Ten years of research on synergisms and antagonisms in chemical mixtures: A systematic review and quantitative reappraisal of mixture studies

Abstract

Background Several reviews of synergisms and antagonisms in chemical mixtures have concluded that synergisms are relatively rare. However, these reviews focused on mixtures composed of specific groups of chemicals, such as pesticides or metals and on toxicity endpoints mostly relevant to ecotoxicology. Doubts remain whether these findings can be generalised. A systematic review not restricted to specific chemical mixtures and including mammalian and human toxicity endpoints is missing.

Objectives We conducted a systematic review and quantitative reappraisal of 10 years’ of experimental mixture studies to investigate the frequency and reliability of evaluations of mixture effects as synergistic or antagonistic. Unlike previous reviews, we did not limit our efforts to certain groups of chemicals or specific toxicity outcomes and covered mixture studies relevant to ecotoxicology and human/mammalian toxicology published between 2007 and 2017.

Data sources, eligibility criteria We undertook searches for peer-reviewed articles in PubMed, Web of Science, Scopus, GreenFile, ScienceDirect and Toxline and included studies of controlled exposures of environmental chemical pollutants, defined as unintentional exposures leading to unintended effects. Studies with viruses, prions or therapeutic agents were excluded, as were records with missing details on chemicals’ identities, toxicities, doses, or concentrations.

Study appraisal and synthesis methods To examine the internal validity of studies we developed a risk-of-bias tool tailored to mixture toxicology. For a subset of 388 entries that claimed synergisms or antagonisms, we conducted a quantitative reappraisal of authors’ evaluations by deriving ratios of predicted and observed effective mixture doses (concentrations).
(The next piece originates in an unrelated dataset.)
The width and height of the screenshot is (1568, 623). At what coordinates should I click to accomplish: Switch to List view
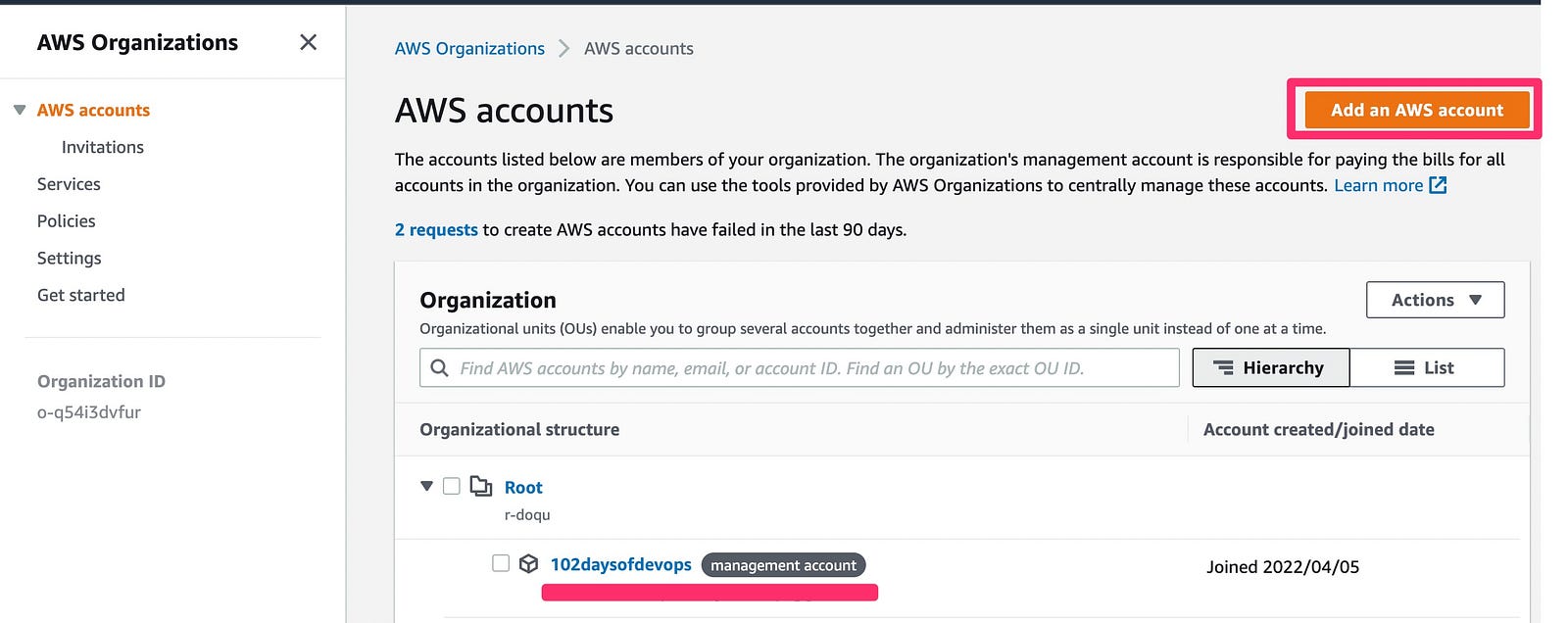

Results Our searches produced an inventory of 1220 mixture experiments which we subjected to subgroup analyses. Approximately two thirds of studies did not incorporate more than 2 components. Most experiments relied on low-cost assays with readily quantifiable endpoints. Important toxicity outcomes of relevance for human risk assessment (e.g. carcinogenicity, genotoxicity, reproductive toxicity, immunotoxicity, neurotoxicity) were rarely addressed. The proportion of studies that declared additivity, synergism or antagonisms was approximately equal (one quarter each); the remaining quarter arrived at different evaluations. About half of the 1220 entries were rated as “definitely” or “probably” low risk of bias. Strikingly, relatively few claims of synergistic or antagonistic effects stood up to scrutiny in terms of deviations from expected additivity that exceed the boundaries of acceptable between-study variability. In most cases, the observed mixture doses were not more than two-fold higher or lower than the predicted additive doses. Twenty percent of the entries (N = 78) reported synergisms in excess of that degree of deviation. Our efforts of pinpointing specific factors that predispose to synergistic interactions confirmed previous concerns about the synergistic potential of combinations of triazine, azole and pyrethroid pesticides at environmentally relevant doses. New evidence of synergisms with endocrine disrupting chemicals and metal compounds such as chromium (VI) and nickel in combination with cadmium has emerged.

Conclusions, limitations and implications These specific cases of synergisms apart, our results confirm the utility of default application of the dose (concentration) addition concept for predictive assessments of simultaneous exposures to multiple chemicals. However, this strategy must be complemented by an awareness of the synergistic potential of specific classes of chemicals. Our conclusions only apply to the chemical space captured in published mixture studies which is biased towards relatively well-researched chemicals.